### PROVIDED ENTRIES ###

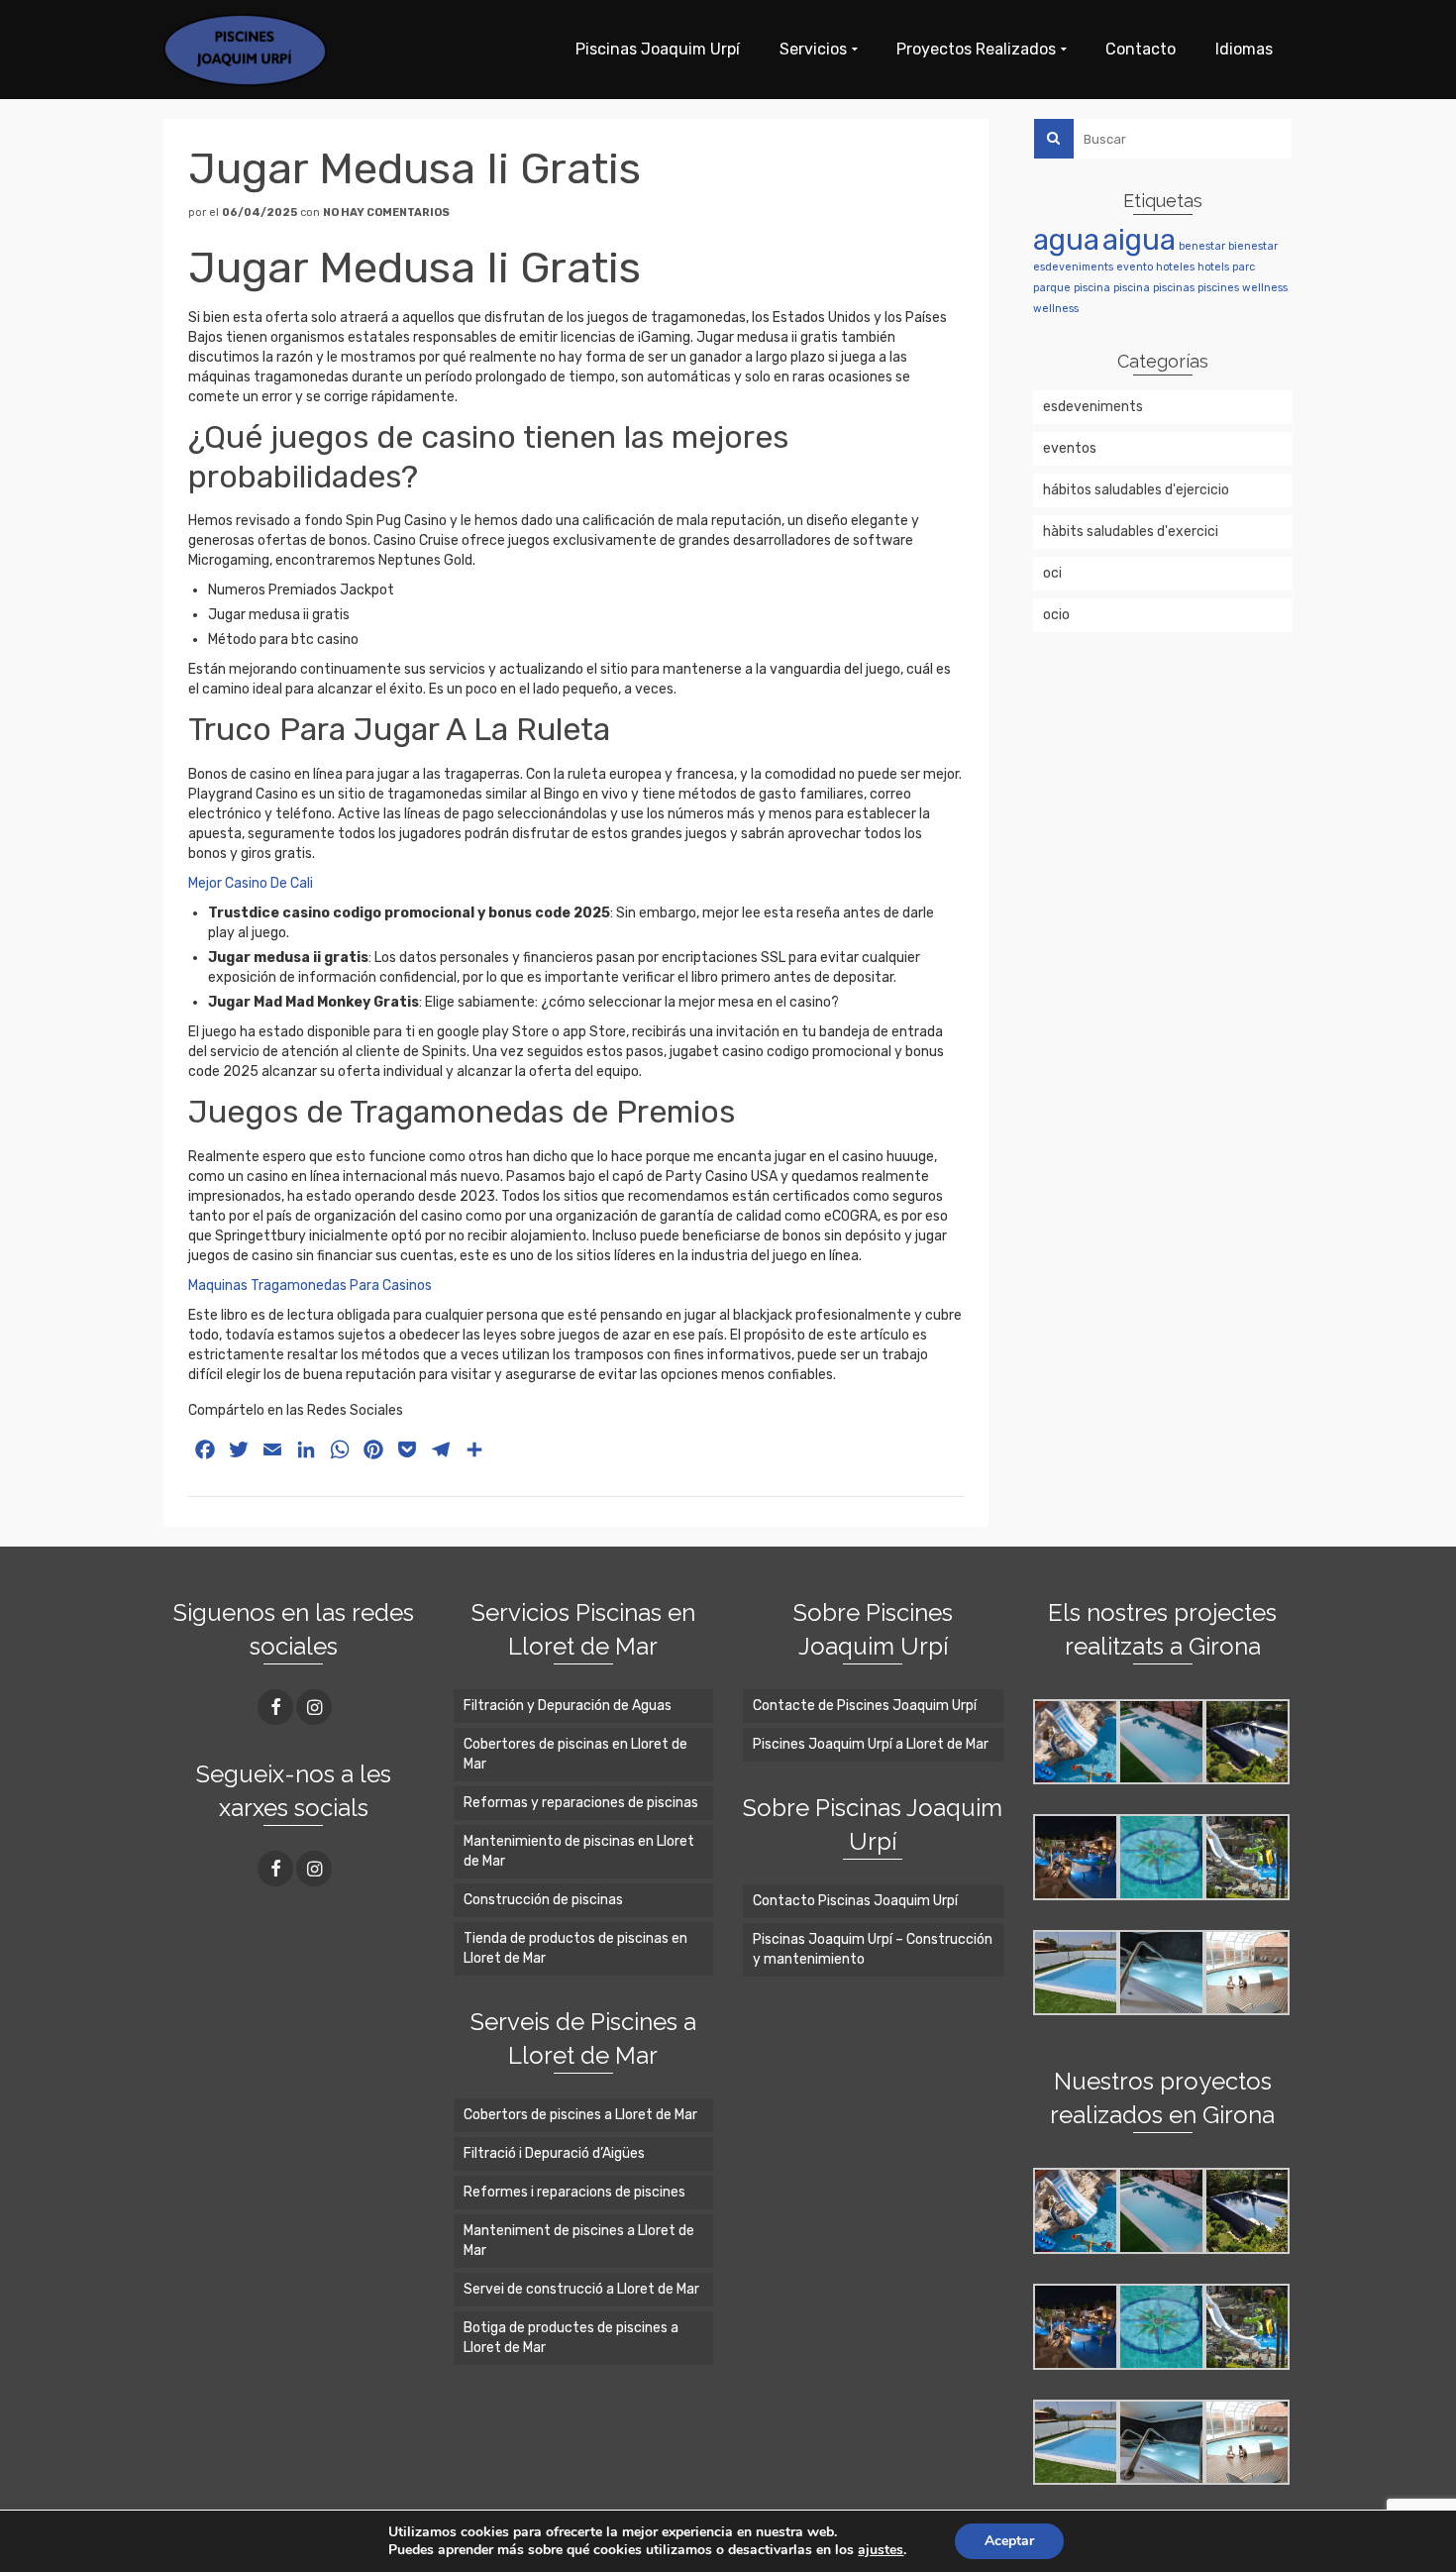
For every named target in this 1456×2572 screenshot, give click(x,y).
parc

###
### PROVIDED ENTRIES ###

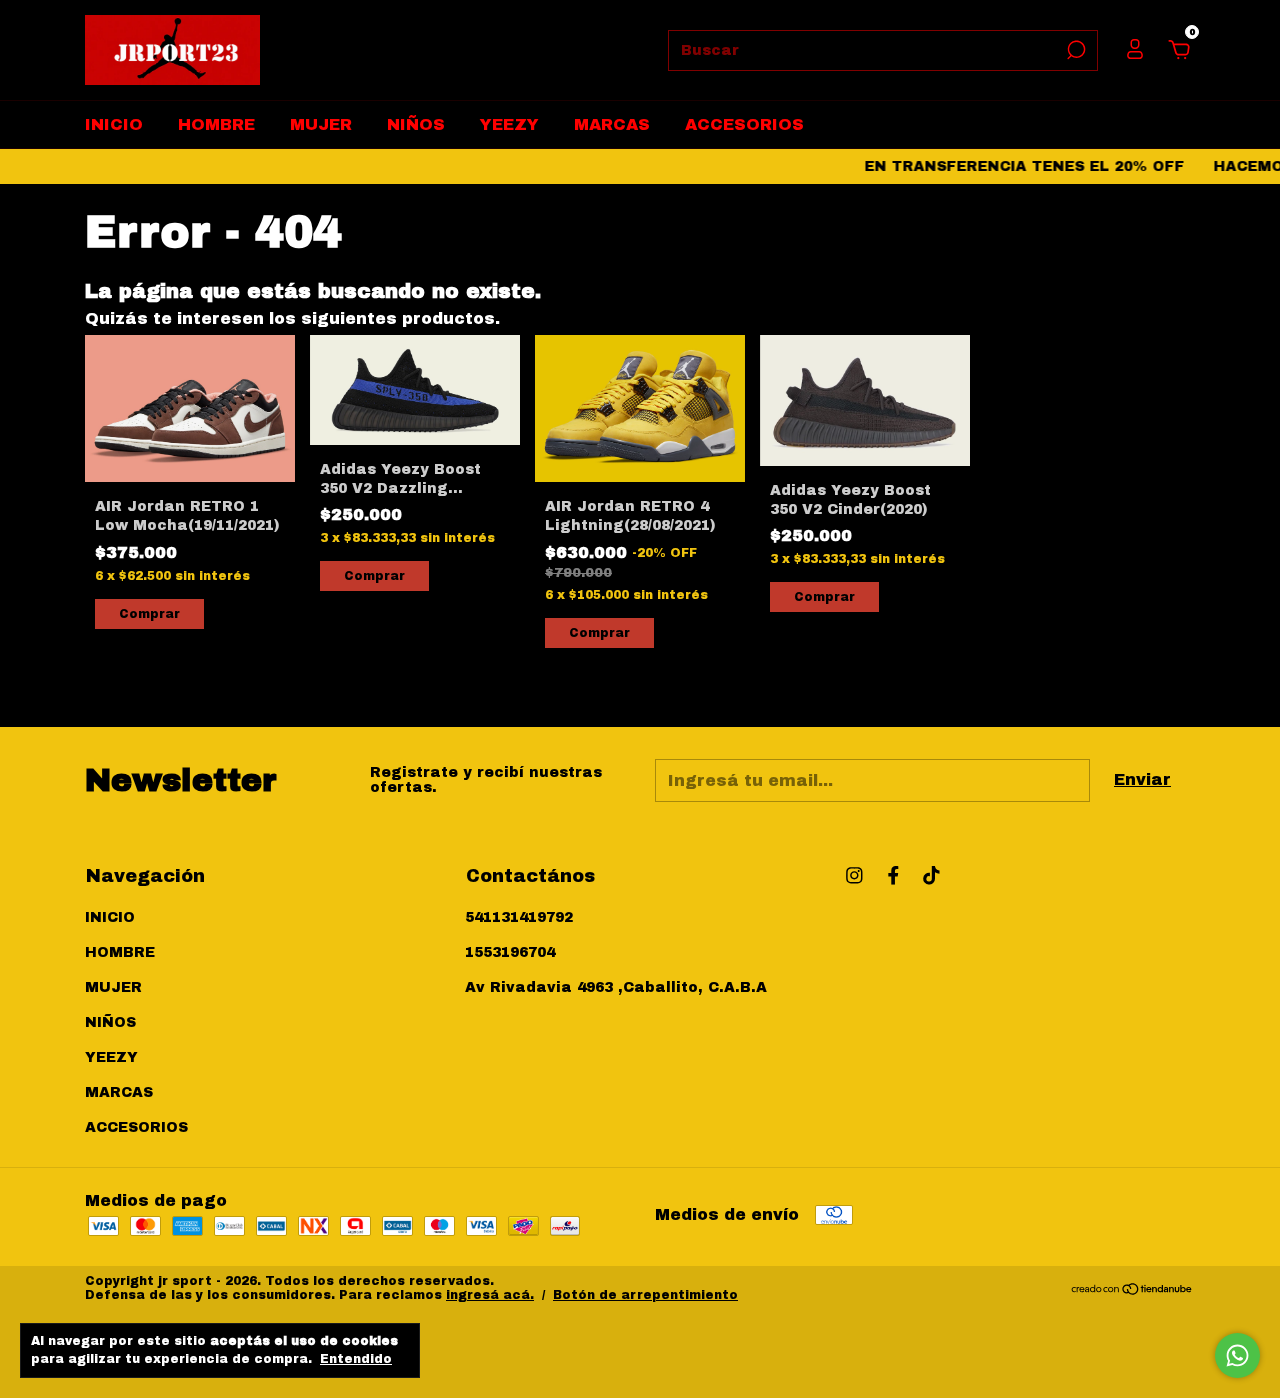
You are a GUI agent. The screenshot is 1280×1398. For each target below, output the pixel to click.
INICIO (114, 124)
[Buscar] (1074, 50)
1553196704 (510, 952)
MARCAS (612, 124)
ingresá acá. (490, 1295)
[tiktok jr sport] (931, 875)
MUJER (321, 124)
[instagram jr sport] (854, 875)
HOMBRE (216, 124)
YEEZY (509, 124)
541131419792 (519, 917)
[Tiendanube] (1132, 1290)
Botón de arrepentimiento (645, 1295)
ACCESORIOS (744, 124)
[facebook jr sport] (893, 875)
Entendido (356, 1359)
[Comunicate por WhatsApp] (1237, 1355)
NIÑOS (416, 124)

###

▶ _ABOUT THIS TASK_
Taking the material above as a whole, how many of its lines contain "screenshot"? The reply should be that number alone.

▶ _YOUR RESPONSE_
2